In 2007 I started a blog called “Colorhungry,” joining the legions of people starting food and cooking blogs.  I reasoned that #1 I knew how to cook thanks to my grandma, who insisted that I learn, “not to feed a husband,” but to feed myself; and #2 I passionately loved to write.  Obviously, I thought, this would make for a SMASHING success.  My overactive imagination (taking a break from pairing me up with Ryan Reynolds- don’t judge)  conjured up thoughts of appearances on Oprah and an invitation to join the Food Network.  I laugh hysterically thinking about this now, because let me just tell you- I got a pretty rude wakeup call and it happened much faster than I could have imagined.

I have nothing at all against cooking or food blogs.  So, why did I pretty quickly grow to loathe my blog?  I resented it.  Every meal became about “Can I put this on the blog?”  It stopped being about the love of food and cooking because it was about getting the perfect shot and writing down a delicious sounding, easy-to-follow recipe (I have so much respect for recipe developers).  The writing started to feel routine and contrived.  Photographing while cooking?  Terrible.  The steam fogs up the lens and you constantly have to wash your hands so you don’t get the camera dirty (and you better keep tons of hand lotion on hand to prevent a rhinoceros-like skin texture).  In the search for the perfect shot, the food often goes cold or loses its luster.  Often, by the time I took a halfway decent picture in crappy light, I was either starving or so frustrated that if I so much as looked at the food for another minute, I was liable to throw a very unflattering fit (don’t judge).

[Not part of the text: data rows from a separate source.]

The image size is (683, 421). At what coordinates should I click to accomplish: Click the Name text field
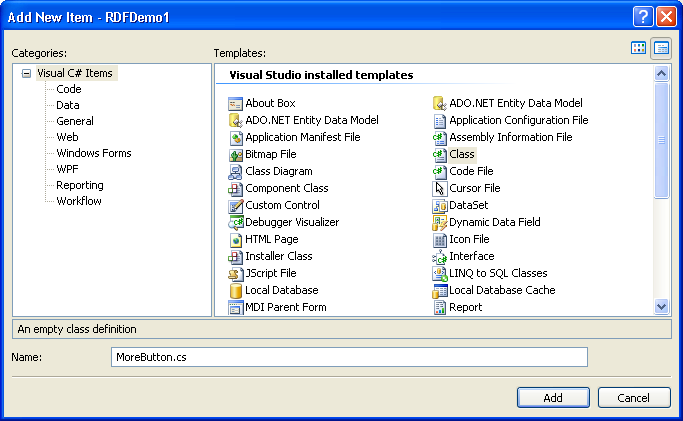click(348, 357)
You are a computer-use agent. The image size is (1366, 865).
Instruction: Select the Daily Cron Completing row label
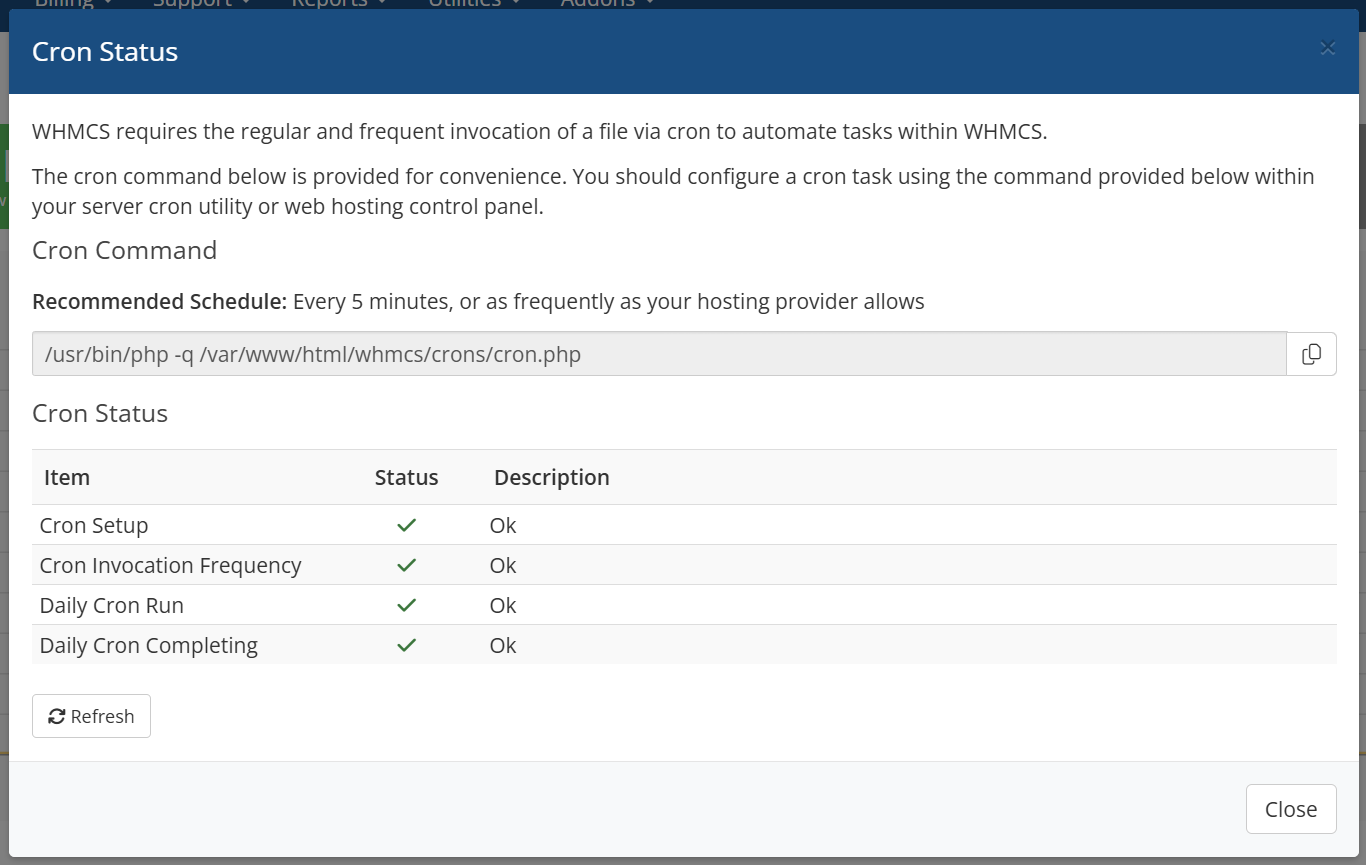point(149,645)
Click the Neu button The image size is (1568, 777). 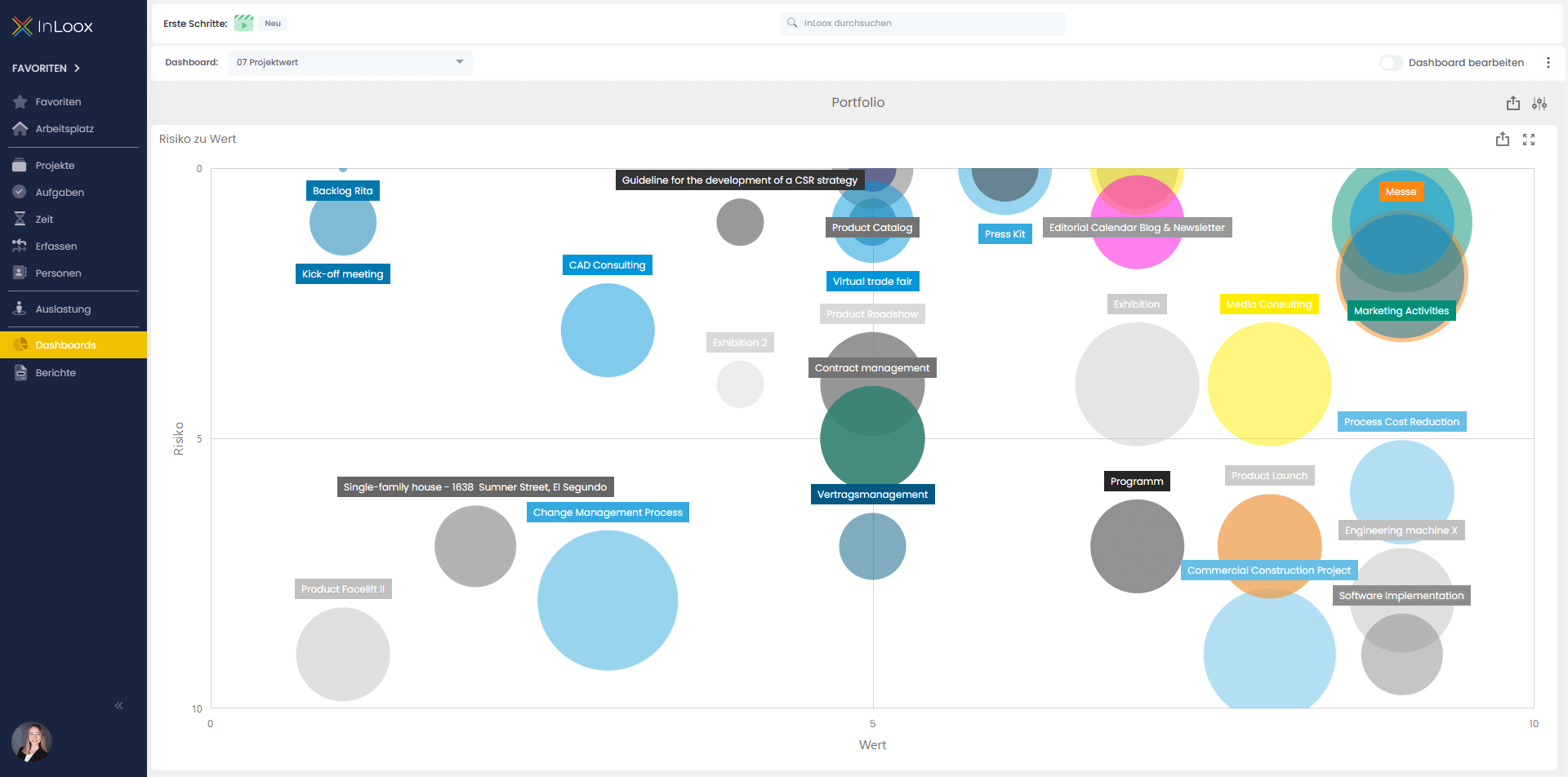point(273,24)
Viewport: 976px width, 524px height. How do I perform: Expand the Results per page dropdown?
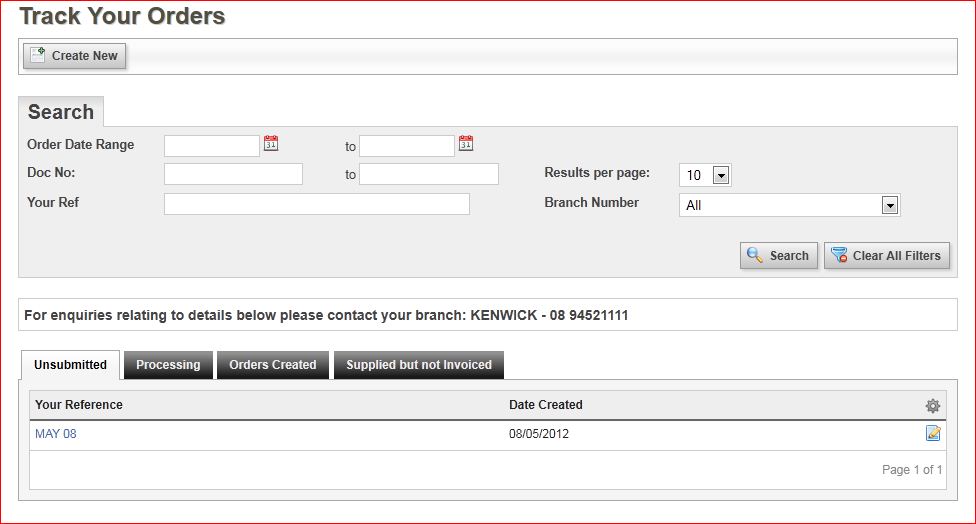pyautogui.click(x=721, y=175)
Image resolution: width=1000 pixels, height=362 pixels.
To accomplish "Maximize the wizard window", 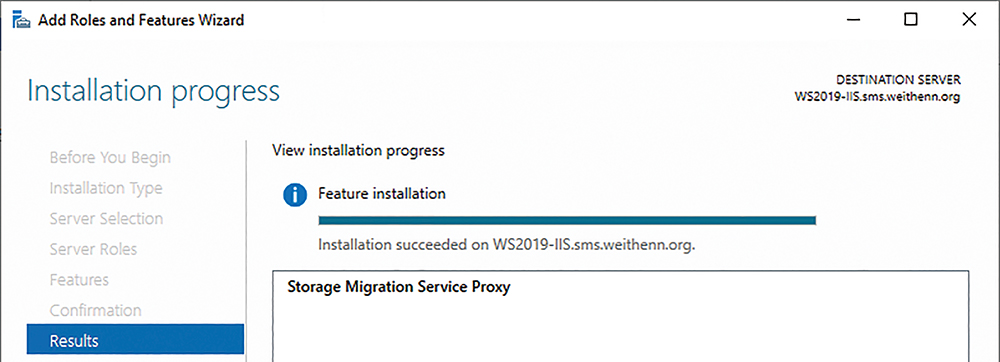I will pyautogui.click(x=911, y=20).
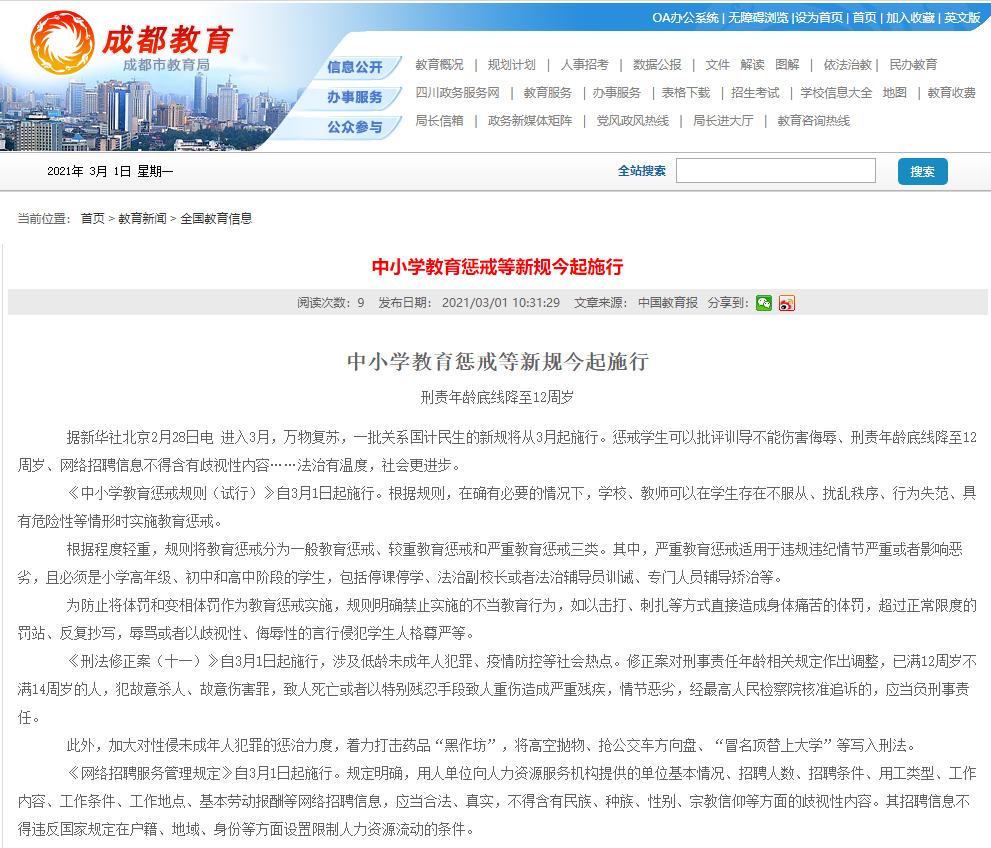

Blogging and writing became a chore because I had boxed myself into this little niche and once I established it, it was very difficult to get out of it.  When you’ve built up one small facet of yourself and that’s all you’ve shown because you THINK that’s what people want, you figure that’s what people expect. I felt trapped.  I never felt like I could write about what I wanted to write about- it was a food/cooking blog and that was that.  Towards the end of Colorhungry, I tried to infuse it with a little more of my actual personality, but by that point, I had lost any passion I might have once had and it felt like too big of a task to try to change it when I wasn’t motivated to do it.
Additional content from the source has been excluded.